SELECTED TEXT
────────────────────

Elsewhere is here

A review of 'The Camel's Pedestal' by Anne Tardos

Photo of Anne Tardos (right) at the Kelly Writers House, March 15, 2016, taken by Writers House staff.

The Camel’s Pedestal: Poems 2009–­2017 

The Camel’s Pedestal: Poems 2009–­2017

Anne Tardos

BlazeVOX 2017, 101 pages, $16.00 ISBN 978-1609642952

It’s exhilarating to say things. Giddy and strange to put things in the air nobody has heard. Exultant and juicy to make proposals at the interphase between language and reality. I feel these things keenly reading Anne Tardos. “It must be crisp not cryptic, if you want to write,” reads the first line of “Gentle Deer On 10th Avenue,” “There is this come-and-go of ideas, impressions, fears, uncertainties.”[1]

It’s deeply, profoundly physical, this writing. Perhaps that is why the ungainly but enduring camel has been chosen as an emblem for this collection. Like poetry, it inhabits the starkest of realms with the greatest economy and grace. The suppleness of its toes accommodates different landscapes, types of soil, sand, rock, roughness, and irregularity. It’s an animal of survival. Of nomads and wanderers.

Imagine, if you will, the dunes of the Sahara, the way the sand is rippled and crested by the shifting wind. The universe feels extremely large in the endless expanse of the desert, and it is in places like this that the mystery of existence feels particularly acute. In “The Exact Point,” one of the shorter pieces in this collection, Tardos writes, “I am lost in a desert of my own making”(55).

────────────────────

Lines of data
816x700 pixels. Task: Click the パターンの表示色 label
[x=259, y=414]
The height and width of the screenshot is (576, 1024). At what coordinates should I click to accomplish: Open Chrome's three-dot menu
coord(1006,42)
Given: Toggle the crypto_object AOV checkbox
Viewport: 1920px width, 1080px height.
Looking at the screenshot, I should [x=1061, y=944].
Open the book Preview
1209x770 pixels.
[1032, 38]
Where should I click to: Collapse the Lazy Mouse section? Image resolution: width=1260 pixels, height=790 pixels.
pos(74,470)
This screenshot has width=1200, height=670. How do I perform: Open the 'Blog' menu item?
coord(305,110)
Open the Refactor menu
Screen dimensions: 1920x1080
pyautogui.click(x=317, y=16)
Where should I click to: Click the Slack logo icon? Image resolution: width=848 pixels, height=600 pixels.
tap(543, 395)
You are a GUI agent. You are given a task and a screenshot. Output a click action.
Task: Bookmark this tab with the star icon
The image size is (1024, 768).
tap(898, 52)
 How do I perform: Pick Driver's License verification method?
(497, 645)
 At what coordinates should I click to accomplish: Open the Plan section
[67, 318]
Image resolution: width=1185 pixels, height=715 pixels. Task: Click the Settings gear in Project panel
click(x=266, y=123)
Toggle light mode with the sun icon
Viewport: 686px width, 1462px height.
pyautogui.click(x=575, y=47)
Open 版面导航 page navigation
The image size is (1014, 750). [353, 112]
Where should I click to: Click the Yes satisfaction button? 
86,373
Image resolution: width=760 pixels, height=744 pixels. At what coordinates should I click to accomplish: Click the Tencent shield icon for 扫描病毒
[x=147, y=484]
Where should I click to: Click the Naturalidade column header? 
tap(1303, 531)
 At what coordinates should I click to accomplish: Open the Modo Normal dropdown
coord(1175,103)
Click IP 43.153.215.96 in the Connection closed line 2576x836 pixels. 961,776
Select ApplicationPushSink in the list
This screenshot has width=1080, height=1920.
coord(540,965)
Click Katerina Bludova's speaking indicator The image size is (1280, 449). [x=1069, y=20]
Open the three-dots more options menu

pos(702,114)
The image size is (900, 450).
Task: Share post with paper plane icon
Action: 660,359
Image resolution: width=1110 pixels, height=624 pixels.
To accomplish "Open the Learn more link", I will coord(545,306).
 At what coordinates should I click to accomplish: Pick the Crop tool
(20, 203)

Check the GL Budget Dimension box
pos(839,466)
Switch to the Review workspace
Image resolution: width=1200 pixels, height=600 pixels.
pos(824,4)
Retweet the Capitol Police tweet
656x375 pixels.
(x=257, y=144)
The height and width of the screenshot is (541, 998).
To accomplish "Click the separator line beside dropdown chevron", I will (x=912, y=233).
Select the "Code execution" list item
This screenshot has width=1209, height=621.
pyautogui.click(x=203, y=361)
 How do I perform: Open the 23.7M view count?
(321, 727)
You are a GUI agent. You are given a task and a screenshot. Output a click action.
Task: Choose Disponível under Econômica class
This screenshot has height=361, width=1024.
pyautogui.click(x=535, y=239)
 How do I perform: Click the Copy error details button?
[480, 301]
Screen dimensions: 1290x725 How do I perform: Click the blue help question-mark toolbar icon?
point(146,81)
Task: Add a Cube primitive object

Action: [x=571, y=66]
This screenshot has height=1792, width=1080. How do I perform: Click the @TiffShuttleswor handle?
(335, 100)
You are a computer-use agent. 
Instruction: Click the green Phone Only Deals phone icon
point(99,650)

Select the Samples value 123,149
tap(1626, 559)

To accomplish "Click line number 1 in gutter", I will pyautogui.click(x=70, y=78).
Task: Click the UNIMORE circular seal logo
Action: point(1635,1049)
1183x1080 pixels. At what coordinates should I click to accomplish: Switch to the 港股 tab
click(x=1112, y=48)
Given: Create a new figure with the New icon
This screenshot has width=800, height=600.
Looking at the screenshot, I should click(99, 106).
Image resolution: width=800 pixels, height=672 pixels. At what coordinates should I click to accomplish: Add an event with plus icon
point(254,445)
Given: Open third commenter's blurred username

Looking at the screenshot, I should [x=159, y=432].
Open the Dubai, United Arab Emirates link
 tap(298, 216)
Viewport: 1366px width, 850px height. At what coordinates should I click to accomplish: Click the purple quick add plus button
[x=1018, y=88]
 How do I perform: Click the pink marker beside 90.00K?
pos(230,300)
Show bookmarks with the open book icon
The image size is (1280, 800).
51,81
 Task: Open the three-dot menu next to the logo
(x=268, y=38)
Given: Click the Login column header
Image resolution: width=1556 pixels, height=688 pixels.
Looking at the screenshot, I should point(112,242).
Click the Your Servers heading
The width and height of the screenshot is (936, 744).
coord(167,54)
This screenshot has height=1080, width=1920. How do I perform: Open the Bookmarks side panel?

────────────────────

TASK STATEMENT
Duplicate the entire review of The Camel's Pedestal from above, word for word.

SOLUTION
Elsewhere is here

A review of 'The Camel's Pedestal' by Anne Tardos

Photo of Anne Tardos (right) at the Kelly Writers House, March 15, 2016, taken by Writers House staff.

The Camel’s Pedestal: Poems 2009–­2017 

The Camel’s Pedestal: Poems 2009–­2017

Anne Tardos

BlazeVOX 2017, 101 pages, $16.00 ISBN 978-1609642952

It’s exhilarating to say things. Giddy and strange to put things in the air nobody has heard. Exultant and juicy to make proposals at the interphase between language and reality. I feel these things keenly reading Anne Tardos. “It must be crisp not cryptic, if you want to write,” reads the first line of “Gentle Deer On 10th Avenue,” “There is this come-and-go of ideas, impressions, fears, uncertainties.”[1]

It’s deeply, profoundly physical, this writing. Perhaps that is why the ungainly but enduring camel has been chosen as an emblem for this collection. Like poetry, it inhabits the starkest of realms with the greatest economy and grace. The suppleness of its toes accommodates different landscapes, types of soil, sand, rock, roughness, and irregularity. It’s an animal of survival. Of nomads and wanderers.

Imagine, if you will, the dunes of the Sahara, the way the sand is rippled and crested by the shifting wind. The universe feels extremely large in the endless expanse of the desert, and it is in places like this that the mystery of existence feels particularly acute. In “The Exact Point,” one of the shorter pieces in this collection, Tardos writes, “I am lost in a desert of my own making”(55).